Open Society’s History Fighting for Racial Justice in the United States
Racial justice has always been central to the work and mission of the Open Society Foundations.
In the mid-1990s, after spending years working to reform U.S. drug policies that unfairly target Black Americans, George Soros and the Open Society Foundations expanded their racial justice ambitions in the United States by investing in the movement against systemic racism—from ending the drug war to reforming systems of education and criminal justice to securing the right to vote.
Now, in 2020, and in response to the unprecedented wave of activism and organizing for racial justice that's spread across the world in the wake of the killing of George Floyd, Open Society is investing $220 million to build power in Black communities, promote bold new anti-racist policies in U.S. cities, and help first-time activists stay engaged.

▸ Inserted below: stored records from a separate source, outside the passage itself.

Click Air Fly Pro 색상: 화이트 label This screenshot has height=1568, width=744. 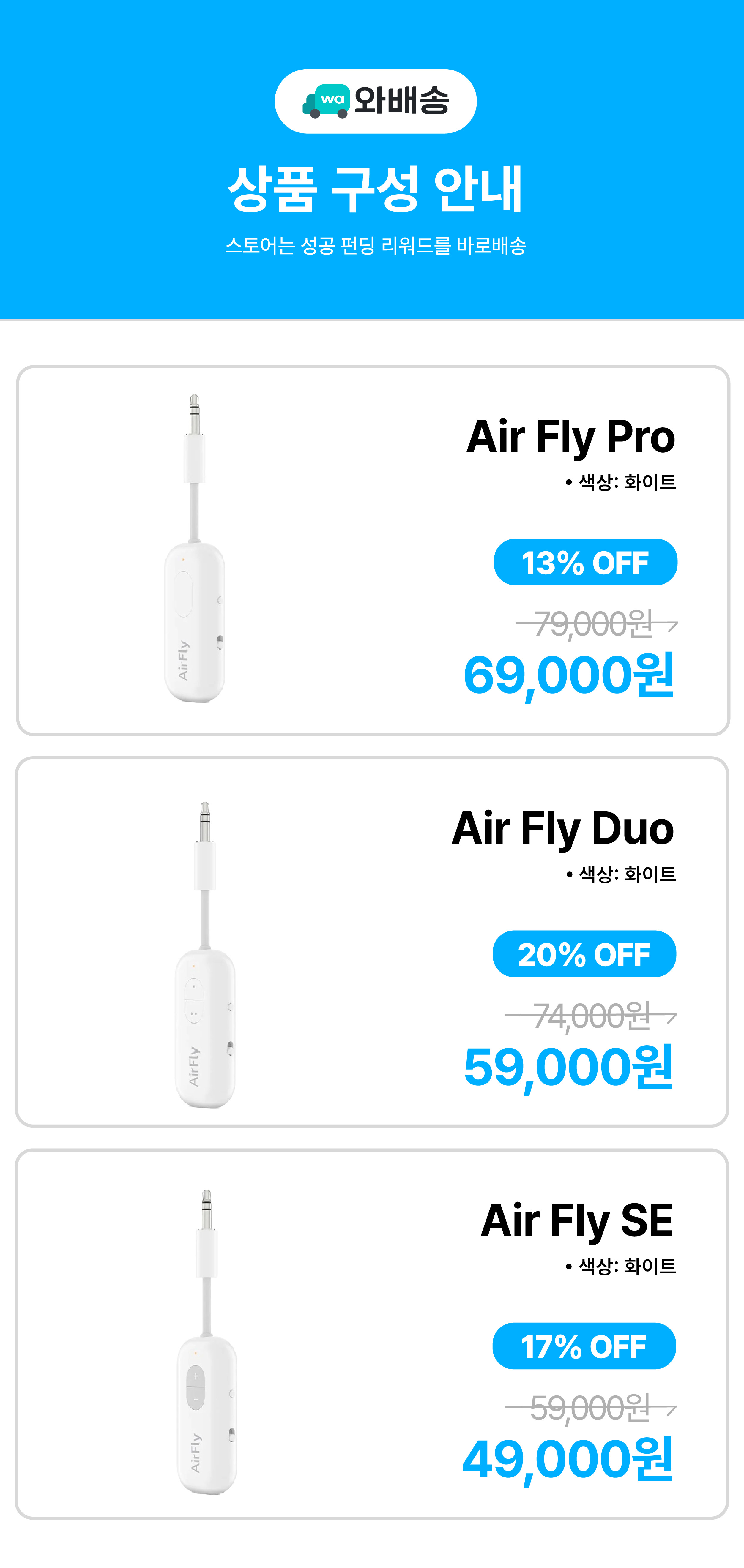tap(620, 482)
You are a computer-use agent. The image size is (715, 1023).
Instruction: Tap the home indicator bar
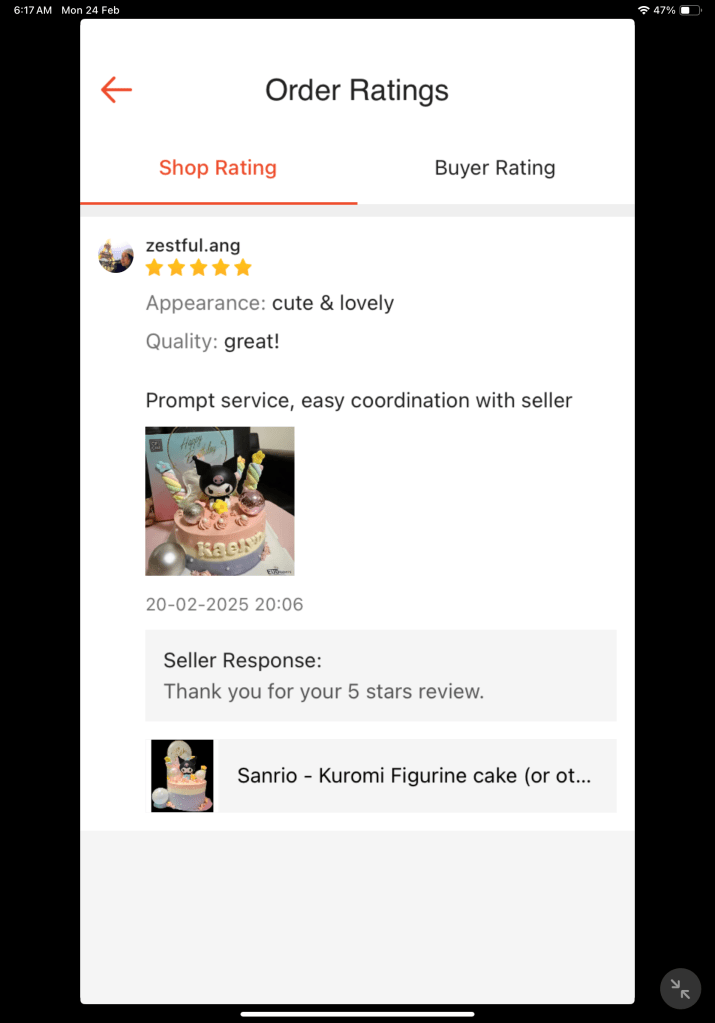[x=357, y=1014]
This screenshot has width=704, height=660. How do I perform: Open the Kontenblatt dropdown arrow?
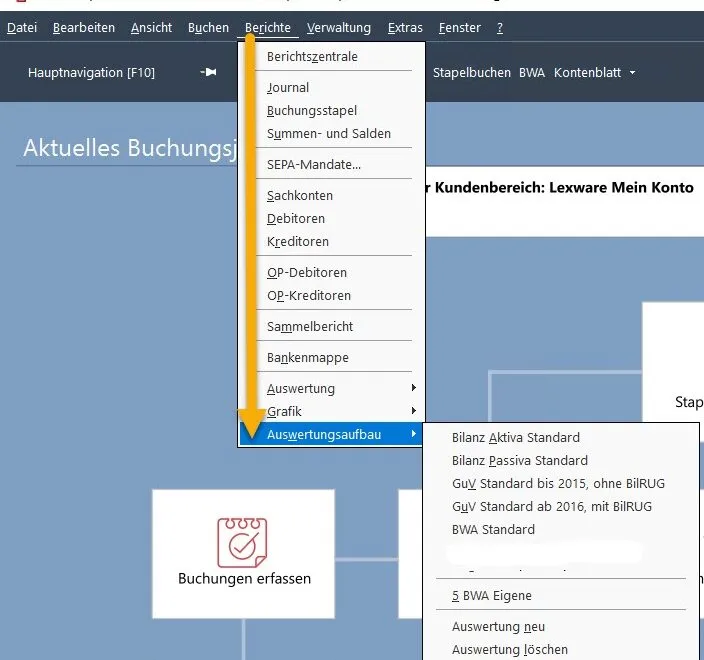[x=632, y=73]
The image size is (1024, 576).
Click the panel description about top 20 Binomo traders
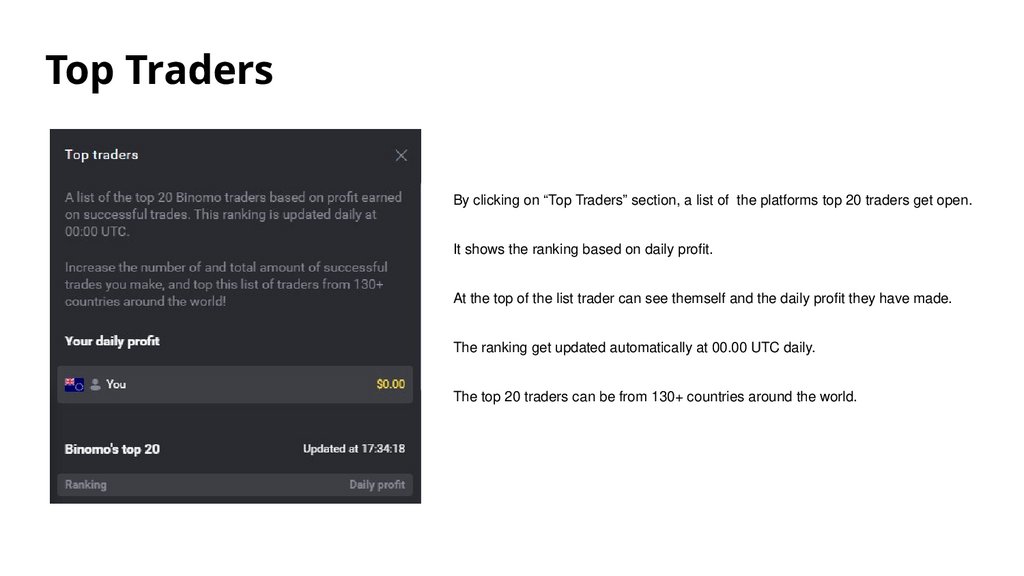coord(233,214)
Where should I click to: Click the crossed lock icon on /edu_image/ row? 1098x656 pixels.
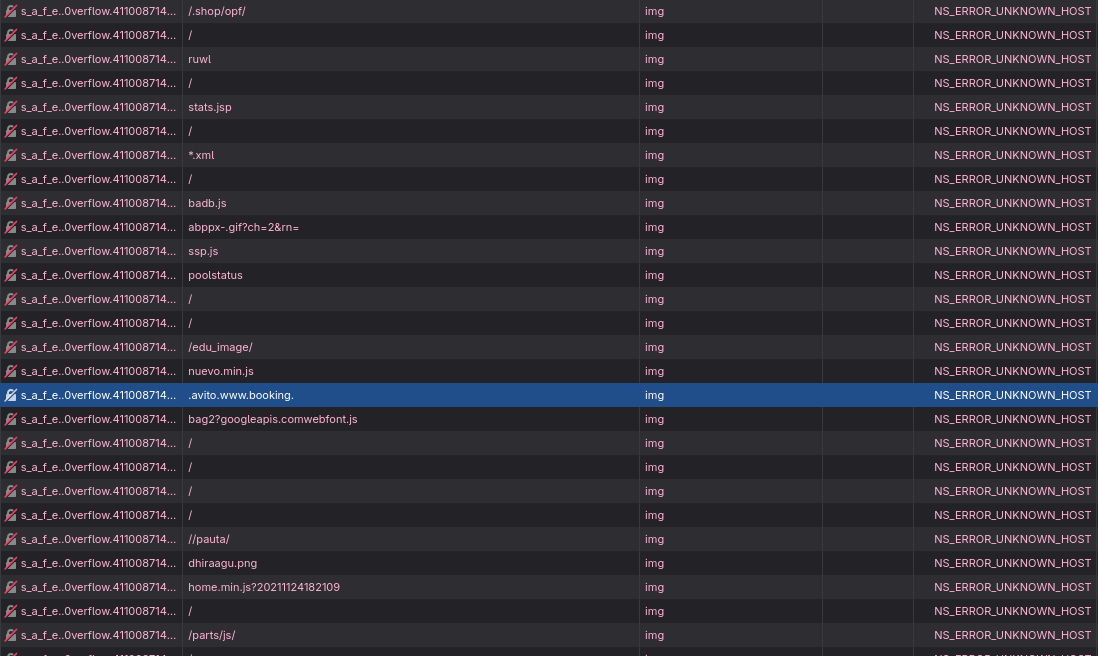pos(11,347)
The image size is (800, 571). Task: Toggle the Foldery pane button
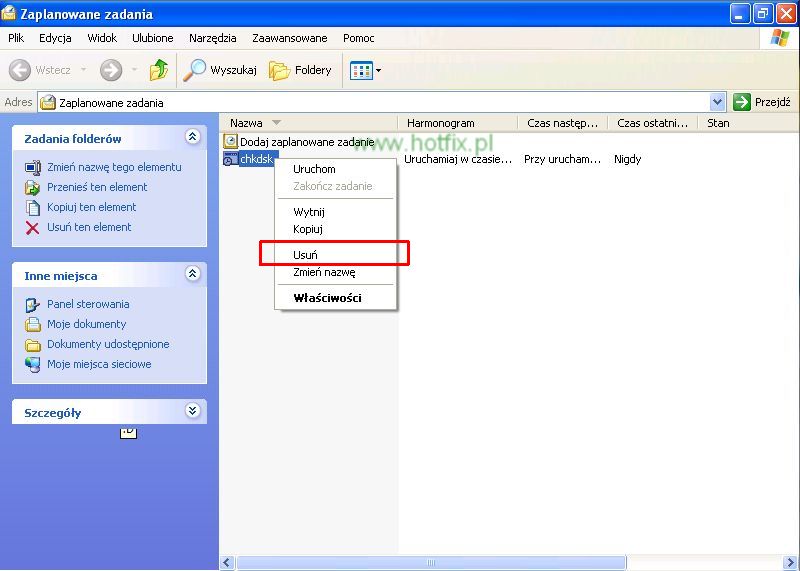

1994: Launching Open Society’s U.S. work
George Soros launched Open Society’s work in the United States with efforts to reform U.S. drug policies that unfairly targeted Black people. These efforts soon expanded to the need for broad reform of a discriminatory criminal justice system, including the elimination of the death penalty.
1998: Focusing on Black Americans in Baltimore
The Foundations launched the Open Society Institute–Baltimore—an innovative effort to address three intertwined problems affecting the city’s Black population: drug policy, high incarceration rates, and obstacles that impede Black youth in succeeding both in and outside of the classroom. To date, Open Society has invested over $113 million in Baltimore.
2003: Expanding Racial Justice Work
Open Society created the Racial Justice Initiative in the United States, a new grantmaking effort to address systemic racial inequality experienced by historically marginalized communities of color. The program addressed such issues as voting rights, public policy reform, civil rights litigation, housing segregation, and community organizing.
2007: Investing in Black Men and Boys
The Foundations launched the Campaign for Black Male Achievement, investing nearly $20 million over several years. The initiative connected local leaders and over 2700 organizations to share knowledge and resources aimed at improving life outcomes for Black men and boys.
2011: Fighting Stop and Frisk
Open Society helped develop Communities United for Police Reform, a New York City-based campaign to challenge—and substantially reduce—the police department’s racially discriminatory stop and frisk practices.
2014: Accelerating the End of Mass Incarceration
The Open Society Foundations gave a grant of $50 million to the ACLU to advance its efforts to reduce mass incarceration nationwide.
2019: Supporting the NAACP Legal Defense and Educational Fund
Open Society-U.S. invested $25 million in multi-year grants to state organizations led by and accountable to people of color, and gave $15 million to the NAACP Legal Defense and Educational Fund in recognition of its 80th anniversary.
2020: Building Black Power
Open Society announced investments of $220 million to build power in Black communities, promote bold new anti-racist policies in U.S. cities, and help first-time activists stay engaged.